From the line containing "Click the vertical reply thread line" through the final line of the records, reproduce every line exactly.
========================================================================
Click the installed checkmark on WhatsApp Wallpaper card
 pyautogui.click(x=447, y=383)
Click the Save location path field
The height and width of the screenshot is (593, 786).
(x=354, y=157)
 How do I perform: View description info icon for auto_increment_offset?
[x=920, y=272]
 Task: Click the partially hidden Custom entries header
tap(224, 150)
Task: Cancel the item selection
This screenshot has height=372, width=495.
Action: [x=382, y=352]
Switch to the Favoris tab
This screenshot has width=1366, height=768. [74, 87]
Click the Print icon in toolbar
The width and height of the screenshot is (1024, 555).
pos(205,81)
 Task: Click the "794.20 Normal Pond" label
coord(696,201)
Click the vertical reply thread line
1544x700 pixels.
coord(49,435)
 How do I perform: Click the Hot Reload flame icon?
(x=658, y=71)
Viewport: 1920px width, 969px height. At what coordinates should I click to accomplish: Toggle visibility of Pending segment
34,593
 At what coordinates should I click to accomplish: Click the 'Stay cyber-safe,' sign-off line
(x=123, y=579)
========================================================================
> **REPLY**
Click the vertical reply thread line
1544x700 pixels.
coord(49,435)
 How do I perform: Click the Hot Reload flame icon?
(x=658, y=71)
Viewport: 1920px width, 969px height. At what coordinates should I click to accomplish: Toggle visibility of Pending segment
34,593
 At what coordinates should I click to accomplish: Click the 'Stay cyber-safe,' sign-off line
(x=123, y=579)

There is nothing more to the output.